§ Written request
Rewrite every line of the data below, changing "icon" to "symbol" and keeping everything else the same. Leave the pictures out.

§ Dataset excerpts

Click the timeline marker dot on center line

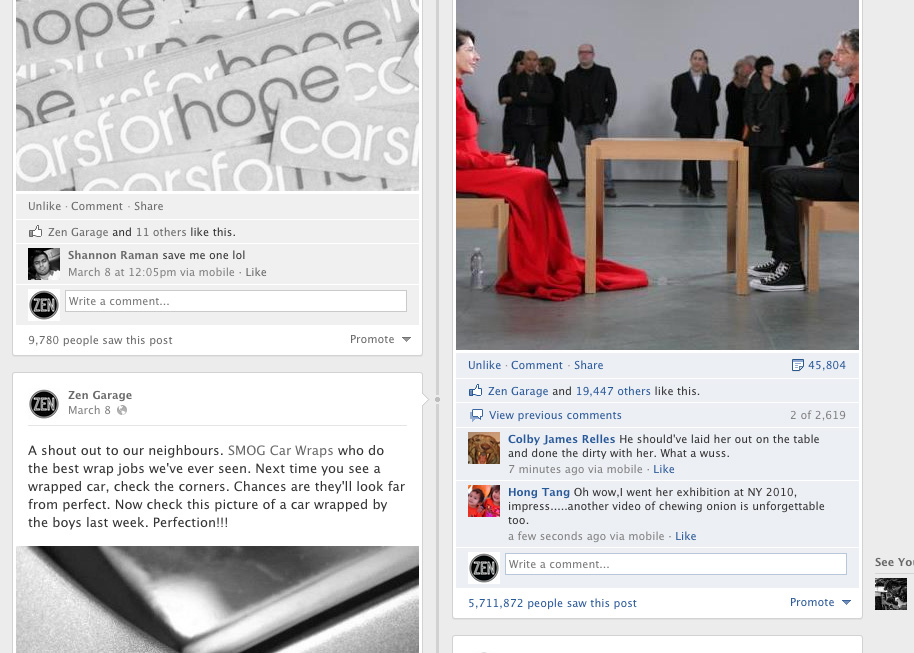(x=437, y=399)
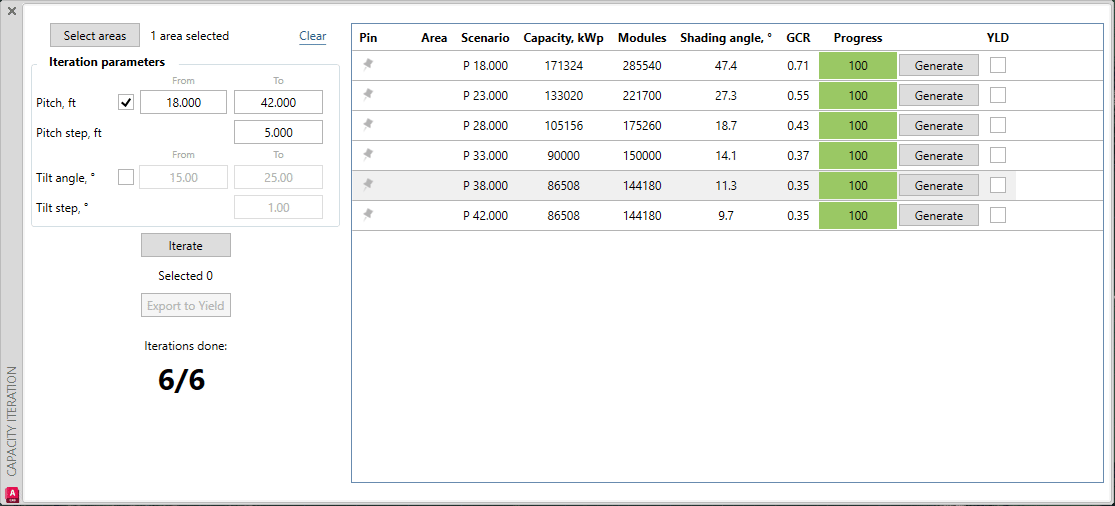This screenshot has height=506, width=1115.
Task: Run the Iterate button
Action: pos(186,245)
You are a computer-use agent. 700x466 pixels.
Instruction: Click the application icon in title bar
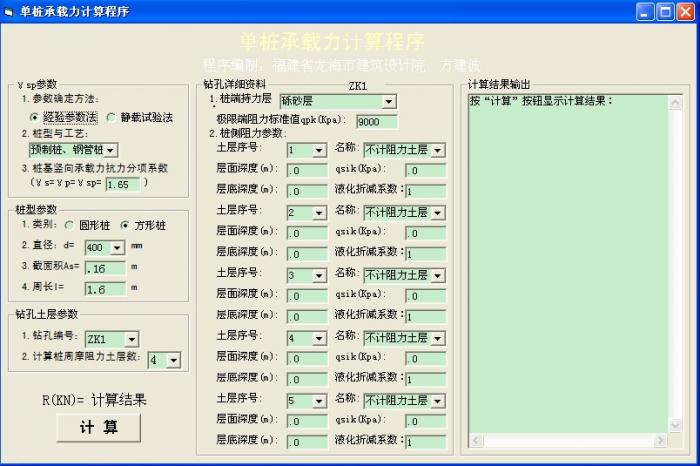(x=10, y=11)
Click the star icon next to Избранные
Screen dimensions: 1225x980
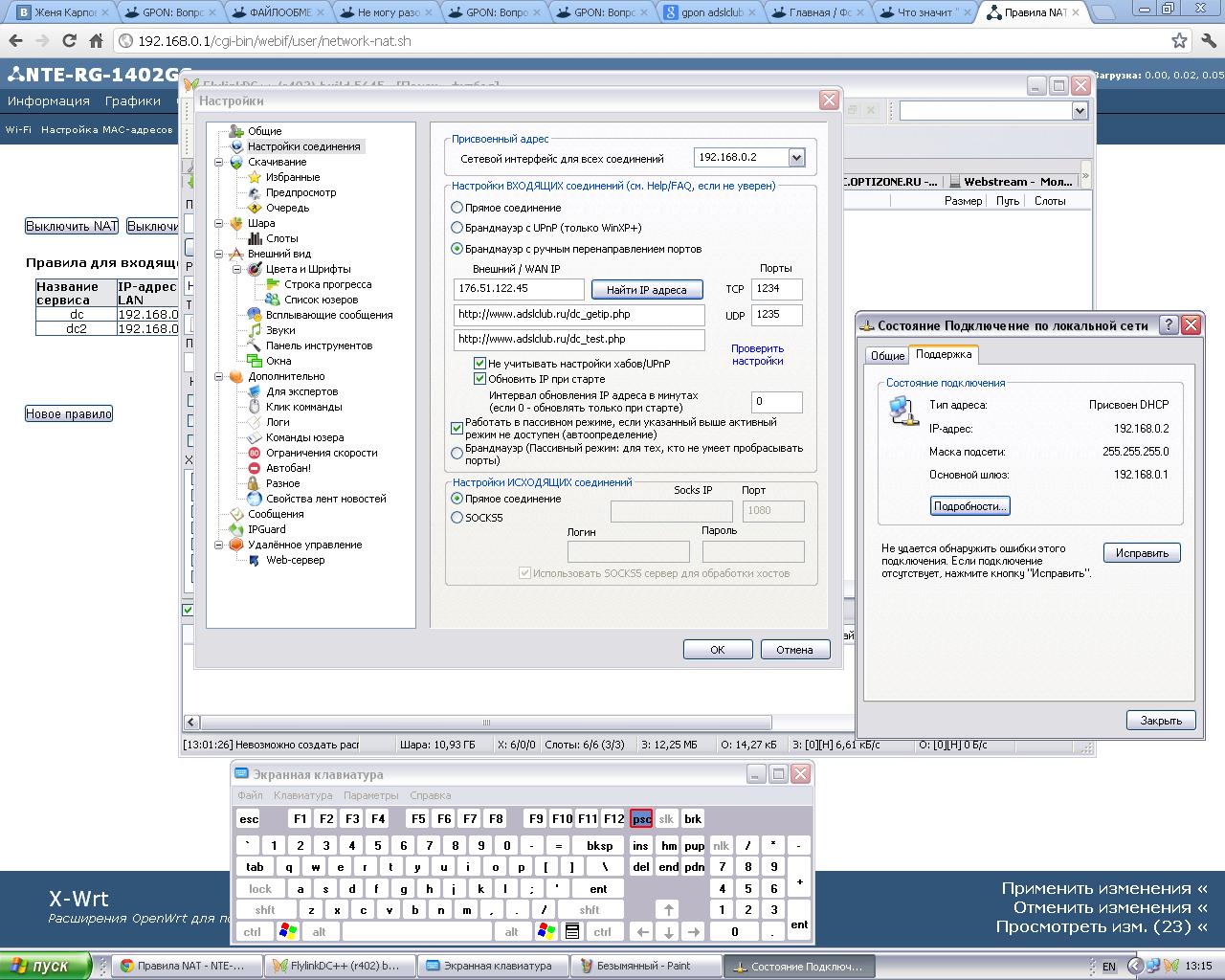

§ Answer to this exercise
Click the timeline marker dot on center line

(x=437, y=399)
This screenshot has height=506, width=1115.
Task: Run the Iterate button
Action: pos(186,245)
You are a computer-use agent. 700x466 pixels.
Instruction: Click the application symbol in title bar
(x=10, y=11)
Click the star symbol next to Избранные
Screen dimensions: 1225x980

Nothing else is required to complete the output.